The Second Stanford
One Stanford searches for extraordinary people early. The other quietly asks who is still becoming.
Boomer.
That’s what someone called me at Stanford.
The funny part?
I was hopelessly lost.
My hotel was directly across the street.
Google Maps was open.
I had walking directions on my phone.
And I still managed to wander off course.
This is not unusual.
My wife navigates with ease; I can get lost leaving a hotel room. In our family, finding our way is her job.
Yet there I was on a beautiful Sunday afternoon in late 2025, wandering Stanford’s campus with a bag of six books on artificial intelligence from the campus bookstore. As I explored, old patterns resurfaced.
The sandstone arches glowed in the afternoon sun. Students drifted between buildings. Bikes cut silently through the crowds. The campus felt alive in a way that was difficult to describe.
My mood soared, beyond simple optimism.
Beatific might be the better word.
Suddenly, possibilities filled the air.
Stanford had occupied a strange place in my imagination for most of my life.
As a kid who struggled to learn to read, I found Stanford unimaginable.
As someone without an undergraduate degree, I found Stanford unattainable.
As someone who eventually built a career in technology, I came to see Stanford as something else entirely: an institution I admired deeply from afar.
Years earlier, while at Deloitte, I was given a research and study budget and a choice: MIT or Stanford. I chose MIT — partly for a different perspective, partly because Silicon Valley already dominated enough of the conversation.
Still, Stanford was Stanford.
A place where ideas mattered.
A place where the future often arrived early.
A place I had never visited.
There was another reason the visit felt different, which emerged before my trip even began.
Months before the trip, while exploring Stanford’s programs online, I had stumbled across something unexpected.
Stanford’s Distinguished Careers Institute.
The program fascinated me.
Its existence felt almost radical.
Not because it marked achievement.
Because it quietly challenged one of modern society’s deepest assumptions.
The assumption that human development is primarily a young person’s story.
DCI starts from a different premise.
That development continues.
That reinvention remains possible.
That purpose evolves.
That becoming never really ends.
I found myself unexpectedly drawn to the idea.
It wasn’t for another credential.
It wasn’t for access.
But because the program seemed built around a question I had been asking myself for years:
What comes after accomplishment?
As I read more, I found myself imagining what it might be like to belong to that community.
That surprised me.
Stanford had always felt distant.
But DCI felt human.
Perhaps because my own life has never followed a straight line.
All this was on my mind as I crossed campus with six AI books, enjoying one of my best afternoons in years.
Then, God damn it, I got lost.
Again.
I spotted a table of students.
“Excuse me, can you point me toward…”
A young woman pointed out where I needed to go.

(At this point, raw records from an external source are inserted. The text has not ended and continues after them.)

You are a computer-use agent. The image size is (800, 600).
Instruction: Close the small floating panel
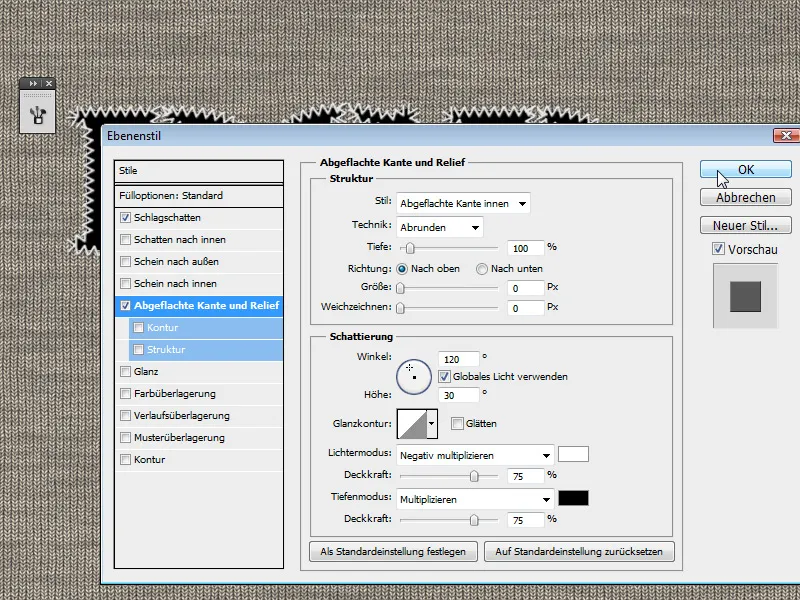point(49,84)
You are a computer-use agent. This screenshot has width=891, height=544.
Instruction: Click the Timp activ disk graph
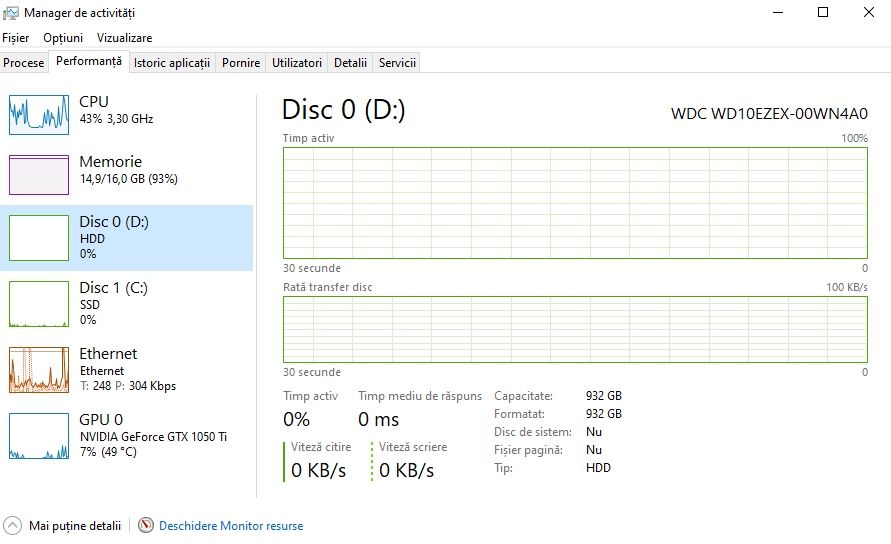tap(575, 202)
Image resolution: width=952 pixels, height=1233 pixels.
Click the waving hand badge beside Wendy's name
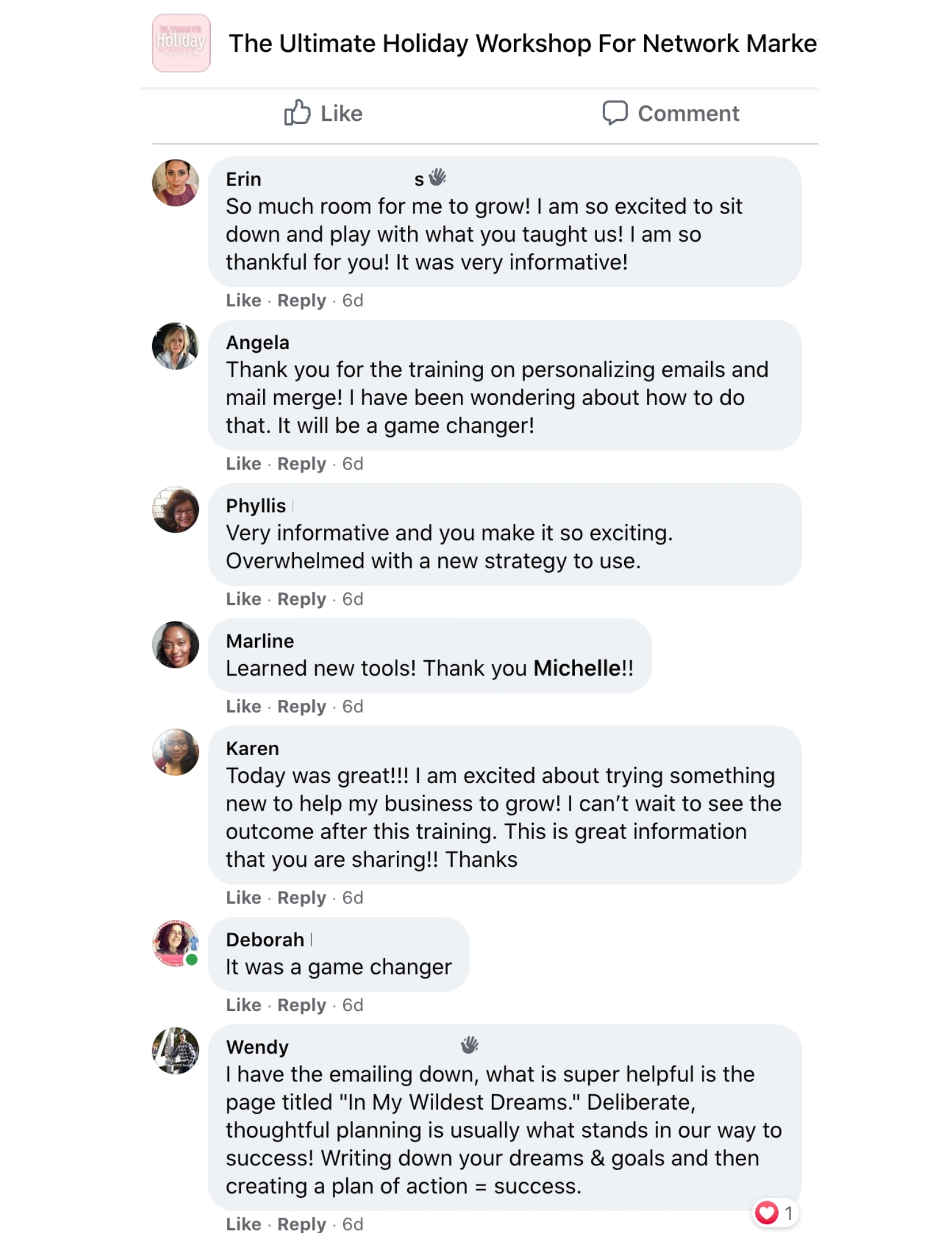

I thanked her and walked away.
Then I heard it.
Boomer.
Not loudly.
Not maliciously.
Not even intended for me to hear.
Just loud enough.
The word stung, sharp as a slap.
Briefly.
I laughed.
Kept walking.
Found dinner.
The day was still magnificent.
The incident faded into the background.
Or so I thought.
Months later, I picked up Theo Baker’s book, How to Rule the World.
I expected a campus journalism story.
Instead, I found a study of power.
A study of ambition.
A study of how institutions identify talent, allocate opportunity, and create networks of influence.

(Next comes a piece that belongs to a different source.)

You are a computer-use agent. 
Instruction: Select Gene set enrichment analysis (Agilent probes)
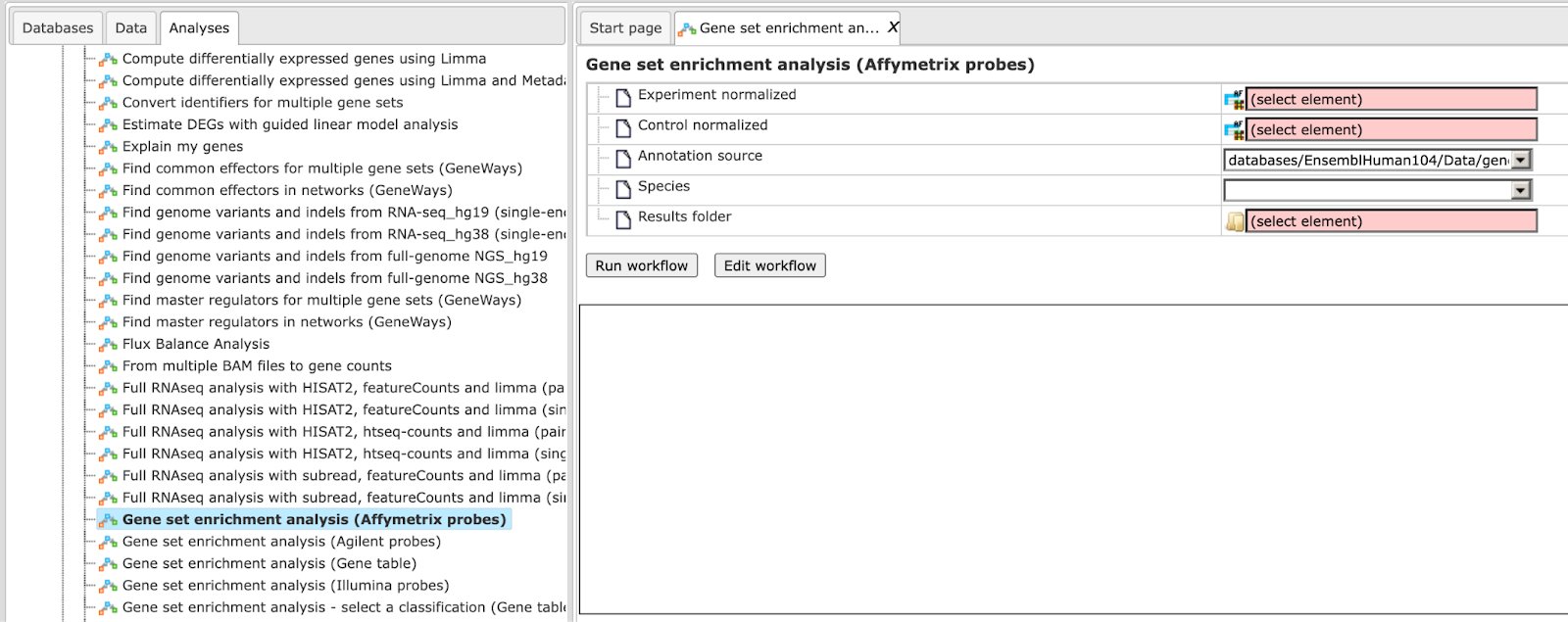281,542
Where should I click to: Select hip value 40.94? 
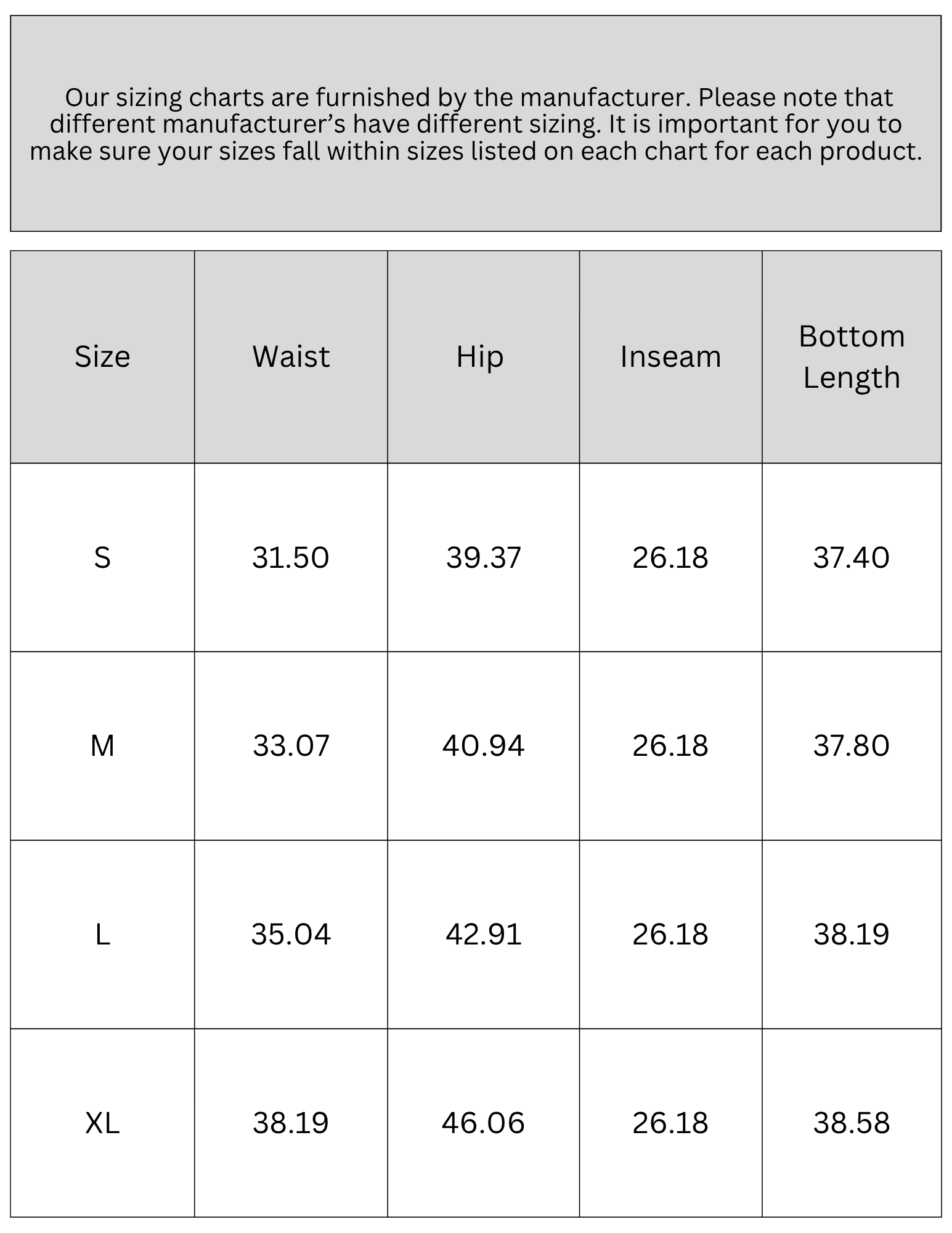[x=484, y=745]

Theo’s Stanford was not the Stanford I had visited.
Or maybe it was exactly the Stanford I had visited, and I simply lacked the vocabulary to understand it.
As I read about Coupa, the venture capitalists, the founders, the students being cultivated, observed, funded, and sorted, something unexpected happened.
The memory returned.
Not because of the word.
Because of the sorting.
Everyone at Theo’s Stanford seemed to be constantly sorting each other.
Who mattered.
Who belonged.
Who would succeed?
Who had potential.
Who was worth betting on?
The ecosystem appeared optimized for identifying future significance.
And suddenly I found myself back at that table.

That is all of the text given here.